Screen grounding records
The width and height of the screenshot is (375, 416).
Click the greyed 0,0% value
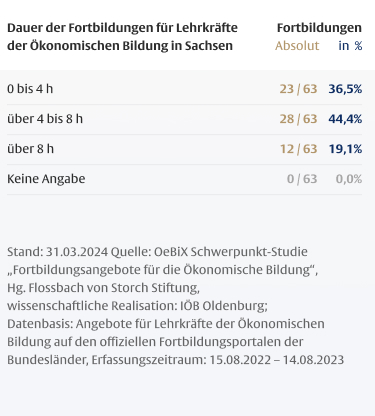pyautogui.click(x=349, y=179)
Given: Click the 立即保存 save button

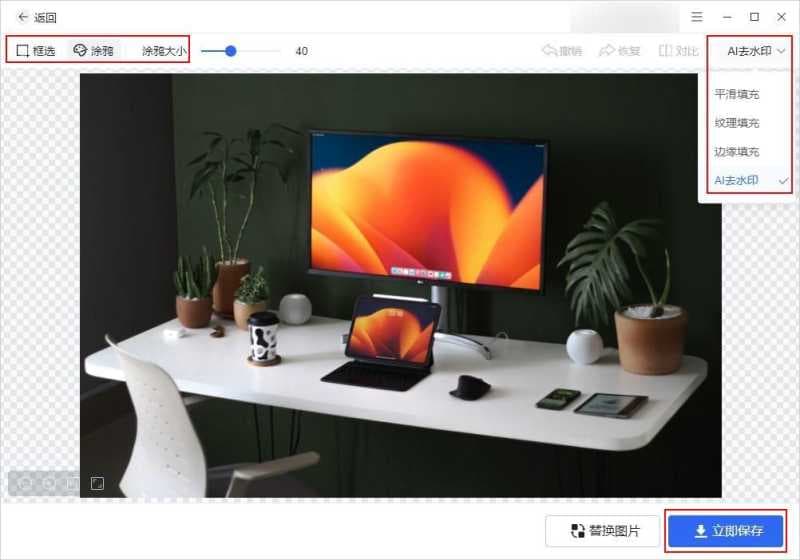Looking at the screenshot, I should click(726, 531).
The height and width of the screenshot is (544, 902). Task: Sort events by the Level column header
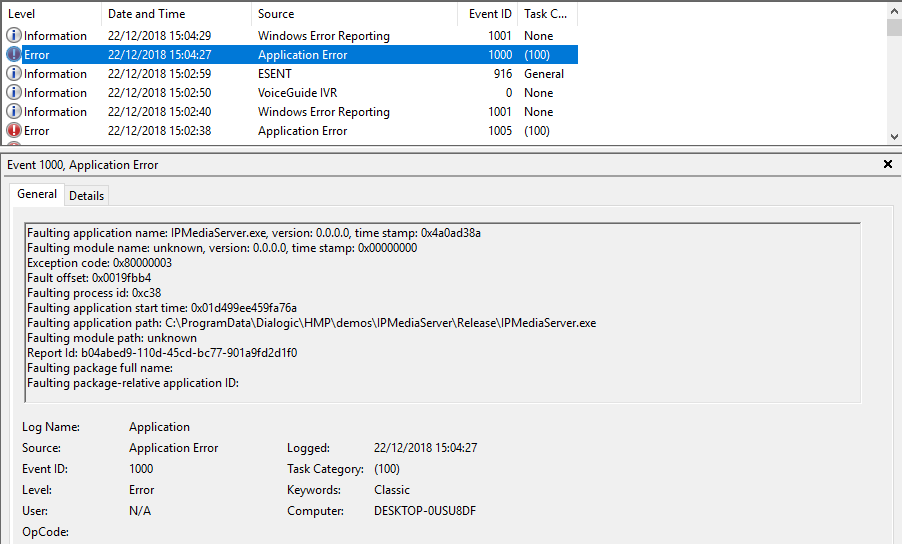click(x=50, y=14)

Task directions
Revise all of the records above, changing "greyed" to "grayed" and leaving everything else unchanged. Omit the pictures from your answer.

Reply to the task
The width and height of the screenshot is (375, 416).
Click the grayed 0,0% value
pyautogui.click(x=349, y=179)
Given: Click the 立即保存 save button

Looking at the screenshot, I should click(726, 531).
The height and width of the screenshot is (544, 902). Task: Sort events by the Level column header
click(x=50, y=14)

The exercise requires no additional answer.